**ENTRIES PROVIDED:**
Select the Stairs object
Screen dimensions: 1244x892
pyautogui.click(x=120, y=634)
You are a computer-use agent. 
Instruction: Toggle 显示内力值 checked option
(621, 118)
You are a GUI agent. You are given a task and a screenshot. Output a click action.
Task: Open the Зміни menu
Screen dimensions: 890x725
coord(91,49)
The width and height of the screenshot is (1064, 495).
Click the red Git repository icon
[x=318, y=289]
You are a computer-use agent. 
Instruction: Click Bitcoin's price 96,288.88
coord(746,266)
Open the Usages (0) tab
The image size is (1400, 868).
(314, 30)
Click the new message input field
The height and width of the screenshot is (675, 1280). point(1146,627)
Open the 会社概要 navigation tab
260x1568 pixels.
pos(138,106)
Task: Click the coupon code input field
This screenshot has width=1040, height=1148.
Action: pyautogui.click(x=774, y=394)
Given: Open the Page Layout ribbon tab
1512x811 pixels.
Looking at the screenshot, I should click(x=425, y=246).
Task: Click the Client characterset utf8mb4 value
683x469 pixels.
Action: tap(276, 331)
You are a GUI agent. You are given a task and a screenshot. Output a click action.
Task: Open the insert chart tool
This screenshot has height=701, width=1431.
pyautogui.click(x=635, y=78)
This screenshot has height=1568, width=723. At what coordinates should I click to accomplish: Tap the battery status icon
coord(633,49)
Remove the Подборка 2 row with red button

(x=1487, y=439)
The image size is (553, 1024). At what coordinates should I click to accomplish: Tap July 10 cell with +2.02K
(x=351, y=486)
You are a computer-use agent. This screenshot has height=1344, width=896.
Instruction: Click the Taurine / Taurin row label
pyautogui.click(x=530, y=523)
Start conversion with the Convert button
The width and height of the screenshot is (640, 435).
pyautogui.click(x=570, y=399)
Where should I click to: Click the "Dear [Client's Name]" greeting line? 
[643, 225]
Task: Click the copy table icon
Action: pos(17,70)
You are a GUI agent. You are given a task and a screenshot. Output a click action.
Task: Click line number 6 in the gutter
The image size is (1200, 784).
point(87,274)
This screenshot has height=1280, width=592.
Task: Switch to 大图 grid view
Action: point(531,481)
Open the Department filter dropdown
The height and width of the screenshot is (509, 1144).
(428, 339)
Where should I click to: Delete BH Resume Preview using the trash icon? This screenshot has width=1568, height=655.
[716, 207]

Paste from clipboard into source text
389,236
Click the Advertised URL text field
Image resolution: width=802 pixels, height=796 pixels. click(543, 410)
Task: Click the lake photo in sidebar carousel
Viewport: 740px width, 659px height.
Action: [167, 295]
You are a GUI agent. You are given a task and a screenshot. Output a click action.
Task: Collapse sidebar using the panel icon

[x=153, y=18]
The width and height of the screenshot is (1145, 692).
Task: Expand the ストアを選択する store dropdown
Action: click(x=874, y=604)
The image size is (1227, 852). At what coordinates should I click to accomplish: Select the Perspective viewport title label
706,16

**WHAT THIS TASK INVOLVES:** In the listing above, locate the line containing "Click the red Git repository icon" and the line containing "Task: Open the insert chart tool". Extract those two lines and every line between them, exactly as written, and only those.

**OUTPUT:**
Click the red Git repository icon
[x=318, y=289]
You are a computer-use agent. 
Instruction: Click Bitcoin's price 96,288.88
coord(746,266)
Open the Usages (0) tab
The image size is (1400, 868).
(314, 30)
Click the new message input field
The height and width of the screenshot is (675, 1280). point(1146,627)
Open the 会社概要 navigation tab
260x1568 pixels.
pos(138,106)
Task: Click the coupon code input field
This screenshot has width=1040, height=1148.
Action: pyautogui.click(x=774, y=394)
Given: Open the Page Layout ribbon tab
1512x811 pixels.
Looking at the screenshot, I should click(x=425, y=246).
Task: Click the Client characterset utf8mb4 value
683x469 pixels.
Action: tap(276, 331)
You are a GUI agent. You are given a task and a screenshot. Output a click action.
Task: Open the insert chart tool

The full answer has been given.